Picking up after a divorce? Hmm..
Marriages end, sometimes on a good note where both the partners understand they are not suitable together and then there are other scenarios where people hardly save their lives escaping from toxic relations. No matter how it surfaces, divorce turns lives upside down.
Did you know it takes 2 years to feel some sense of semblance in your life after divorce? Ughhh!
There is healing, tears, hope, freedom, and fear. With such a wide array of emotions, an individual can feel overwhelmed. You can be heartbroken, you can be relieved or it can be a tough mix to sort.
To aid anyone going through this phase here are some key points to consider when rebuilding your life.
IT’S A-OKAY TO GRIEVE
No matter who decided to take the first step in ending the marriage, the lingering feeling of loss is just like death. It’s the death of your marriage, a life that you committed yourself to in good and bad times, but hey, it ended. So instead of falling into societal pressures as we do, instead of jumping into a new relationship, or are forced to get into one because “shaadi saves you from barbaadi” mourn the loss and let the feeling sink in. You went through a lot and it’s rightful to say that you’d want closure.
SEEK PROFESSIONAL HELP (IF NEED BE)
Divorce is literally a process and sometimes these steps are too hard to follow because you don’t know how to kick-start your life. So, don’t be afraid to speak to someone about how to get back on track. That someone could be a therapist OR even a friend who’s bed you can snuggle in.
TAKE CHARGE OF YOUR FINANCES
Whether you had been depending solely on your partner for finances or you paid the bills, you’ring e in charge now. And whether you went back home to your parents, or have family members to lean on to, it’s only just to say that you will have to eventually do something that will be your saving grace. And that is taking control of your financial situation. Also, if you don’t know where to start, GOOGLE and look for personal finance management solutions. We’re in the tech age and everything’s online waiting for you, and get a job.
SELF-LOVE: YOUR’E NOT UN-WANTED
You’ll feel terrible about yourself and it will feel like the end of the world, and it is because it was the death of a lifestyle that you lived, so feelings of being unwanted, unworthy and disliked are going to be heightened. So how do you deal with this? HAVE FAITH IN YOURSELF AND THE ALMIGHTY, don’t let negativity pull you done and believe that YOU ARE WORTH IT.

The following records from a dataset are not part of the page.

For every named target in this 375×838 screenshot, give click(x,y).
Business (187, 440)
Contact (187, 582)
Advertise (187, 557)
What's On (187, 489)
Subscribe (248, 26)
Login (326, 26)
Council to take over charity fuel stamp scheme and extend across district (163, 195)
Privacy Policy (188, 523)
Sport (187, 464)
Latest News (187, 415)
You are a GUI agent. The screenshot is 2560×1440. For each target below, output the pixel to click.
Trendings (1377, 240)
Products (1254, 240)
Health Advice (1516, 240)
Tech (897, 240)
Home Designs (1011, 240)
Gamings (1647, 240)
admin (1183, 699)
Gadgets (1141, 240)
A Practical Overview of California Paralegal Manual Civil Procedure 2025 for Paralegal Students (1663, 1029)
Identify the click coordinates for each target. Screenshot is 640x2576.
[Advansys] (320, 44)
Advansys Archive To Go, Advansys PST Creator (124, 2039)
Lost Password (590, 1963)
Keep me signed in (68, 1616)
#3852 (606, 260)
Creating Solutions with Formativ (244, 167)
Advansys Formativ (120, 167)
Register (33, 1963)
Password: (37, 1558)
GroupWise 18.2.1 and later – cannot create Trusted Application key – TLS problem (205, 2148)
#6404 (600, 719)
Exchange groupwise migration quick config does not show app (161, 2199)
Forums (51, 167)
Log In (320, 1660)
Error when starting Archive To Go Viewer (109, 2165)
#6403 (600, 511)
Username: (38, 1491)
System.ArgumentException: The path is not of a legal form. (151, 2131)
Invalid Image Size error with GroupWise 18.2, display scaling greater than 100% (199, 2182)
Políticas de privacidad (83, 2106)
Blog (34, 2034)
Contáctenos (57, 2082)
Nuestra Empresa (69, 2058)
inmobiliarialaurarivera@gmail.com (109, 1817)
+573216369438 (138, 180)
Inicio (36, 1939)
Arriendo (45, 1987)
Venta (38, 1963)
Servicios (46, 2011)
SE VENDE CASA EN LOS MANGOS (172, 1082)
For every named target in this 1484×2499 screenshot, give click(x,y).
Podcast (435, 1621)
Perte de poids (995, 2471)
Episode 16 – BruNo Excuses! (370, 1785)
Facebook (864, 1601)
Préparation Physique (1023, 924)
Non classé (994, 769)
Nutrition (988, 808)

FIND YOURSELF WITHIN YOUR NEWLY FOUND STATUS
We all give in to a part of ourselves to relations. Loosing or masking some of your traits, abilities, and talents is normal when in a long-term relationship and during family life. You can this time to rework on these things. Get to know what are your strengths, talents, and special gifts by going back to school, and maybe start doing things that you loved doing.
WELCOME THE NEW CHANGE
You might feel stranded in that pool of married friends at once, so how about making some new single friends? You’re in a social pool, make new memories. Welcome the new change because CHANGE IS ALWAYS GOOD!
MAKE A BUCKET LIST
A 1000x times yes to this. You’re out of the marriage so what do you want to do? MAKE A LIST. New friends, a new career, a destination you want to visit etc… replenish your mind, body and soul and let the magic of healing begin. And maybe watch #TheBucketList for inspo.